Hi Pierre,
Hi Aslaksen,
I’m not sure if it's always a good idea for Pleco to ask users to take tone changes into account when entering tones in flashcard tests. A user should know both the lexical tone of each syllable and the tone sandhi rules, which are quite simple to internalize and shouldn't really be practiced by entering them into a smartphone, but instead by pronouncing them. If Pleco asks for the tone as it's spoken, there's a definite risk that a user won't learn the actual, lexical tone properly. Also in cases like the following, it would quickly get a little impenetrable, especially for new users, if Pleco asked for the changed tone:
- Tone changes of 一 yī, where the first tone can sometimes turn into a second, and sometimes into a fourth tone
- Series of tone changes, such as 我很好!, where both the 我 and the 很 have their tone changed from third to second.
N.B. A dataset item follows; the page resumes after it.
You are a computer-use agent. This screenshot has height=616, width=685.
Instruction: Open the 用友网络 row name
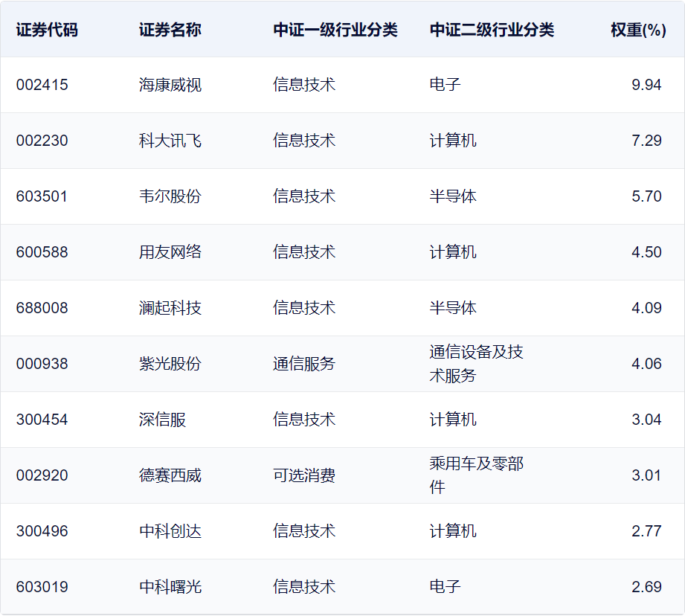click(x=170, y=252)
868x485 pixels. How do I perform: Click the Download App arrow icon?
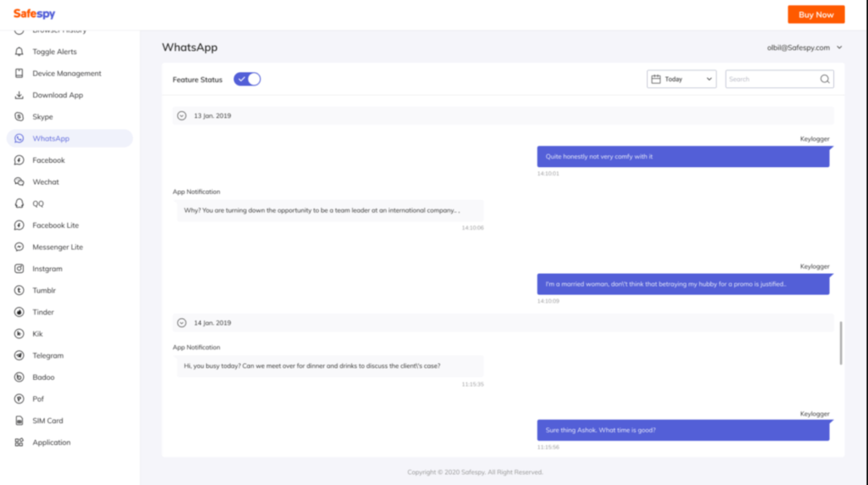click(x=19, y=95)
More importantly, it may not be all that easy to program. What if you have four third tones lexically, then Pleco would have to change three syllables' tones, which usually isn't right. It can quickly get a little complicated for a user to understand clearly whether a syllable's tone has changed or whether that's its original.
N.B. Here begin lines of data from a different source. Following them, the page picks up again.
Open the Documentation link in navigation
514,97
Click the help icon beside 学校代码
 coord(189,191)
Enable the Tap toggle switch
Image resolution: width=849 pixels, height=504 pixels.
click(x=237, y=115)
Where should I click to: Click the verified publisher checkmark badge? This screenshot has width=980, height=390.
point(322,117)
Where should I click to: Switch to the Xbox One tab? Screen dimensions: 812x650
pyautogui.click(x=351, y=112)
In addition, the real-life tone changes are often more complicated than the relatively simple tone sandhi rules we find in most textbooks. So it may be teaching you something simple which is actually wrong (or strangely super-correct) in many cases. A new grammar book by Jeroen Wiedenhof, which breaks with principles posited by many grammars, details this, as well:
Of course, it's still a matter of personal preference, and Pleco could also add an option for it. But when we don't want to do that, I feel that asking for lexical tones is the safer route.
In the case of longer expressions in dictionaries, it commonly happens that tone changes are incorporated in the expression. In this case Pleco would already ask for those changed tones, and there it makes more sense than in the case of disparate words put together.